我看毛之推崇海瑞精神,自有毛自己的策略。毛說海瑞這個人,‘剛直不阿,直言敢諫’。海瑞甚至為了國家大義,身首異處也在所不惜,可見護主之心甚切。海瑞近乎‘死諫’的行為,益發和嘉靖身邊的奸臣形成對比。。
毛一再號召講真話。即使在今日,我對共產黨的夢想早已全然幻滅之時,我仍認為如果毛在大躍進初期便完全瞭解真相,他可能會及時阻止那場大災難。。
但問題在於毛認為現代海瑞應該講真話。批評式的諫言或是意欲奪權、心懷不軌的那些高級領導所說的話,無法讓毛接納。只有一心為民、毫無野心的人才會講真話。但這種人很少能在政壇上爬至高位。
毛熟讀中國歷史,深曉宮廷政爭中的奪權傾軋。毛認為他的朝廷自然也不例外。他本人更是玩弄權術的高手。所以即使有的人向毛稟奏了客觀的事實也是忠言逆耳,因為他不相信在朝為官的人能扮演剛直不阿、無私無慾的海瑞。因此毛這次提倡學習海瑞精神,和先前一九五七年他用所謂引蛇出洞法,鼓勵知識份子批評黨、替共產黨整風一樣,都是他慣用的策略。只有英明的毛皇帝能決定誰是真正的海瑞,誰只是藉機奪權的造反分子。
但毛的邏輯也有不通之處。毛崇拜一般中國人民厭惡的秦始皇、殷紂王和隋煬帝。大部分讀海瑞傳的人視嘉靖皇帝是密處深宮,二三十年不見朝臣的昏庸皇帝。許多毛的親密戰友自認為比得上海瑞對嘉靖的忠心。可是毛認為那些身居高位的中央和地方領導是嘉靖,下面的人應該向這些人提意見。他自己是與下面深深相連的英明領袖。
我在這裡所需指出的是,毛所說,上面壓下面,下面不得不說假話,毛口中所謂的上面,是其他領導幹部。但其實真正的最大的上面,是毛自己。從一九五六年以後,由中共八大二次會議、南寧會議、成都會議,毛的一系列過左、過急的批評和講話,都不難看到這點。毛所提倡的海瑞精神也好,直言敢諫也好,是用來對付中央和地方的其他人,並非提倡別人用來對付自己。彭德懷和周小舟這種現代海瑞便是誤讀了海瑞故事。現代的海瑞們下場淒慘,毛對他們毫不留情。

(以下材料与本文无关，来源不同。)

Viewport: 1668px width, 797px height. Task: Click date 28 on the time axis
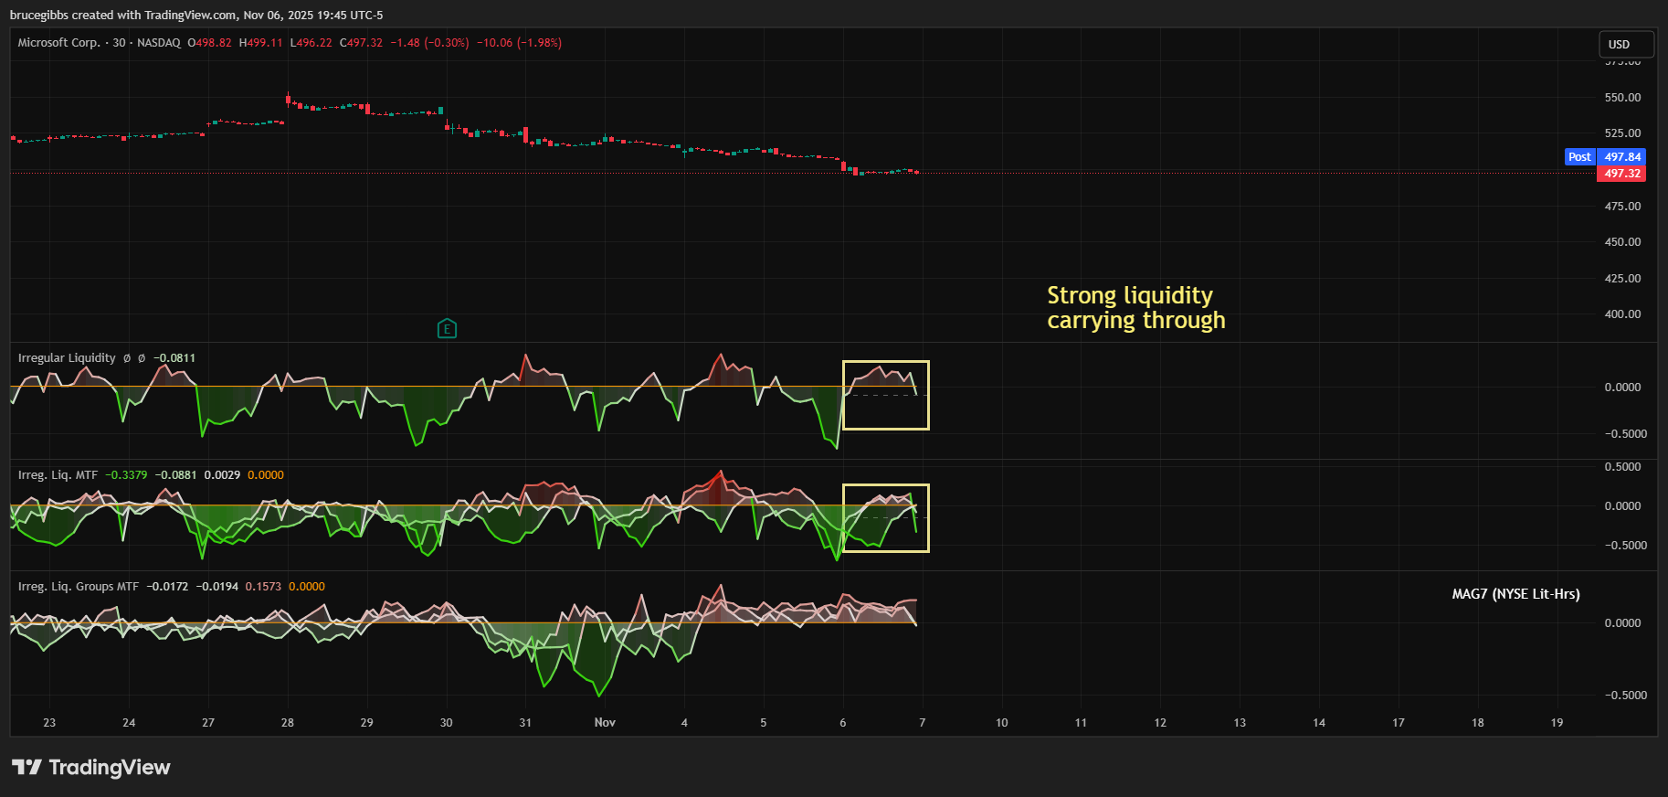coord(288,723)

四月十八日到廿八日召開了第二屆全國人民代表大會第一次會議。會前毛趕回北京。會上由朱德建議選舉了劉少奇為中華人民共和國主
席,宋慶齡、董必武為副主席。
一九五九年後劉少奇也起了微妙的變化。在毛退居二線劉出任國家主席前,大家都叫他少奇同志。現在他突然被稱為劉主席。主席這職位本身就代表極大權力。劉對此頭銜也十分在意,逐漸擴展勢力控制中央日常事務,有時沒有先請示毛便執行工作。因此可以說,毛要確立自己為中國唯一的主席的鬥爭就在此時展開,直到劉被批鬥,取消「國家主席」才告結束。
我們在北京只待了一個月,五月下旬又乘專列南下。